Recent advances in sequencing techniques, particularly selective whole genome amplification (SWGA), allowed for the recovery of even more C. burnetii genomes. These samples were found in clinical and environmental studies. In one study, researchers applied SWGA to environmental samples such as unpasteurized milk and goat vaginal swabs. The technique helped increase the amount of C. burnetii DNA found in the samples by up to 147 times more than before. This improvement dramatically increased bacterial reads and genome coverage from less than 1% of sequence reads to as high as 74%, providing enough genetic information to compare different strains and understand how they are related. The ability to sequence C. burnetii even when it is present in very small amounts helps expand what we know about its genetic diversity and supports better tracking of how the bacteria spread and evolve.

In bacteria, molecules called small regulatory RNAs are activated during stress and virulence conditions. In Coxiella burnetii, several of these small RNAs (named CbSRs 1, 11, 12, and 14) are encoded within intergenic regions (IGR), or the DNA between genes. CbSRs 2, 3, 4 and 9 are located complementary to identified ORFs.

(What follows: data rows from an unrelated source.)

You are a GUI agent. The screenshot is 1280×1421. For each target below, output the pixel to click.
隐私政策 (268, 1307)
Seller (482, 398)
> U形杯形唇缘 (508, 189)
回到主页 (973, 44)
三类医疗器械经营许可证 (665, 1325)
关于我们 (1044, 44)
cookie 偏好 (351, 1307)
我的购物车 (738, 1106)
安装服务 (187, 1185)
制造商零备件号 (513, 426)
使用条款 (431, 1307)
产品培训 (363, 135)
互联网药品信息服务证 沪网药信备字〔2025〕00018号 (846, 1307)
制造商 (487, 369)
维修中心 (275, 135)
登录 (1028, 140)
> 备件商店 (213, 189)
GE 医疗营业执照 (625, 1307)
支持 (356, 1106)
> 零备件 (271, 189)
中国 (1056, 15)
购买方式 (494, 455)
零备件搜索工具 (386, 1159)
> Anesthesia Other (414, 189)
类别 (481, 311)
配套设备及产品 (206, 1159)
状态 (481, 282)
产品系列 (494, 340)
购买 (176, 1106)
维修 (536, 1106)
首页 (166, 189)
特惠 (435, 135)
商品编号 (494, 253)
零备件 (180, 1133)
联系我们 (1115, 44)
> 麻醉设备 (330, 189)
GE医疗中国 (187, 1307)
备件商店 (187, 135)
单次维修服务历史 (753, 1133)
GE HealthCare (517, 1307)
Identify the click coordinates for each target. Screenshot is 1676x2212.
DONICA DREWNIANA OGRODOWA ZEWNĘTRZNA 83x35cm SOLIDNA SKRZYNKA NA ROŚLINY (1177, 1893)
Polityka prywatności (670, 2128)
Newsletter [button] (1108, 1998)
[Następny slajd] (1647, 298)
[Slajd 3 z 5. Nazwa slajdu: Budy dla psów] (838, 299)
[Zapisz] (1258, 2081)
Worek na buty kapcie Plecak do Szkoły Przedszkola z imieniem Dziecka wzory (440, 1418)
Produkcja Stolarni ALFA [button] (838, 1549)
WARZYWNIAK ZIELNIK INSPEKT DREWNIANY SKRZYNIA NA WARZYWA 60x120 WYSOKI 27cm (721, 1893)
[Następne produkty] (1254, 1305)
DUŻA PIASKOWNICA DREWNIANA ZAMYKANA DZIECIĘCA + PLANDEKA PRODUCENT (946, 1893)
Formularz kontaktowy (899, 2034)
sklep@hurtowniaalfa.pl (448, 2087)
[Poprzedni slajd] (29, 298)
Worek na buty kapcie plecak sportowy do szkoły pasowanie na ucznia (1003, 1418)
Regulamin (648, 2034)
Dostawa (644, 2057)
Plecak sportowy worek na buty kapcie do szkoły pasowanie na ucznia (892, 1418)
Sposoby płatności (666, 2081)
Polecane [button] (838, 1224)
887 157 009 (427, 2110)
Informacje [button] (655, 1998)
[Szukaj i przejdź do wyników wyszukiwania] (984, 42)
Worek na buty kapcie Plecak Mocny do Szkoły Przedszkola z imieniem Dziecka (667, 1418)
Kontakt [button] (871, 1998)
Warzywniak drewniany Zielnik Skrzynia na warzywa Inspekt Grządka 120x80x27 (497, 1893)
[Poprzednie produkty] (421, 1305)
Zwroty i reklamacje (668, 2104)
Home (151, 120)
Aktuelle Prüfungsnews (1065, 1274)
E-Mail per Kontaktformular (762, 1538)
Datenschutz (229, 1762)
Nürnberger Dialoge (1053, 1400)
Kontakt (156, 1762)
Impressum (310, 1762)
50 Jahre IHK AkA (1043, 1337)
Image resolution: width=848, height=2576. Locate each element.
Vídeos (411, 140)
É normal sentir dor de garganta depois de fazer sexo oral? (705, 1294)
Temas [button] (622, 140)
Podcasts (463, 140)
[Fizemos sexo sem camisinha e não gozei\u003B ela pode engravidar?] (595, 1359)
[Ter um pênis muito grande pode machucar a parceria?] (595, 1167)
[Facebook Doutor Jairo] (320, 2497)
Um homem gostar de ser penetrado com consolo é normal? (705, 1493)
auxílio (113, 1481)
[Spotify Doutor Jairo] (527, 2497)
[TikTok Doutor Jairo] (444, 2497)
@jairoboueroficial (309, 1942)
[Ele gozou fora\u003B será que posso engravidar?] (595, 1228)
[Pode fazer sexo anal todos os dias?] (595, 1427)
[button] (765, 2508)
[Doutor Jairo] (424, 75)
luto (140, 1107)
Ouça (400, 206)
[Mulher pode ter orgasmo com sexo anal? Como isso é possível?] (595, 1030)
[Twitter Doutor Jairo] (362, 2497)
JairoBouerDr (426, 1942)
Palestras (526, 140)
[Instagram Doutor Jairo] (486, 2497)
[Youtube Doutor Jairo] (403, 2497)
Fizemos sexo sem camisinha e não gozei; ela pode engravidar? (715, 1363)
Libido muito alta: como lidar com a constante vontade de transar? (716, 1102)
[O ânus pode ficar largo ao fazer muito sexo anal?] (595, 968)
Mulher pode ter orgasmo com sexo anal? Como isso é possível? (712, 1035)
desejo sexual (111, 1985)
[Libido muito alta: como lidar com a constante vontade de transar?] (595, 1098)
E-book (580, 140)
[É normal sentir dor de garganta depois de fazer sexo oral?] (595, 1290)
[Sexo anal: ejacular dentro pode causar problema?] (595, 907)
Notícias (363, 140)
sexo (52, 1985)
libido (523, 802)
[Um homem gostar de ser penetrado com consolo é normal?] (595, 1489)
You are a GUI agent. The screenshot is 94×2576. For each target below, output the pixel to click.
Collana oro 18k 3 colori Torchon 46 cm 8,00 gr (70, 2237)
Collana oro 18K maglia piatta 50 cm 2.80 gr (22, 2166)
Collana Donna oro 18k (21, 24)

The CbSRs are up-regulated during intracellular growth in host cells.

All C. burnetii strains contain extra genetic material - either one of four large plasmids (QpH1, QpDG, QpRS, or QpDV) or a piece of DNA in the chromosome that originated from the QpRS plasmid. The QpH1 plasmid plays a key role in helping the bacteria survive inside host cells such as mouse macrophages and Vero cells, although it is not needed for growth in artificial (axenic) culture. QpH1 also contains a toxin-antitoxin system, which may help the plasmid remain stable in the bacteria. Among all of these plasmids, eight conserved genes produce proteins that the bacteria inject into the host cells via the secretion system.

== One Health implications and significance ==
Coxiella burnetii is recognized as one of the most widely distributed zoonotic pathogens in the world and the causative agent of Q fever. One Health is an approach that emphasizes the interconnectedness of environmental, animal, and human health. Due to its zoonotic transmission pathways and exceptional environmental persistence, C. burnetii is regarded as a priority pathogen within the One Health approach. Its ability to resist environmental stressors and infect a broad range of hosts allows the circulation of C. burnetii between diverse hosts and environments. C. burnetii can be transmitted from animals to humans, with livestock serving as the primary reservoir responsible for most human infections. Livestock, mainly sheep, goats, and cattle can remain relatively asymptomatic upon infection, facilitating undetected transmission of C. burnetii between hosts. Rural populations are often in closer contact with C. burnetii than urban or suburban communities due to proximity to livestock. A range of antibiotics and combination therapies have been found to be effective at clearing individual infections after detection and onset of symptoms. The Q-Vax vaccine can provide effective prevention of an initial infection, although this vaccine has not been widely implemented due to high incidence of a post-vaccination hypersensitivity reaction. Ongoing research is focussed on remodelling this vaccine to ensure that side effects are minimized and widespread deployment is successful. The global distribution of C. burnetii can be attributed to its uniquely resilient small cell variant that is able to be dispersed miles by wind and persist in its environment for years. Diagnosis of a C. burnetii infection remains difficult, as its acute manifestation can resemble that of many other non-specific and self-limiting infectious diseases. Control of outbreaks is further complicated by the pathogens environmental resilience, capacity for aerosol transmission, and widespread distribution. Lack of a widely approved vaccine and the difficulty of detecting C. burnetii make it an ongoing subject of public health and infectious disease research.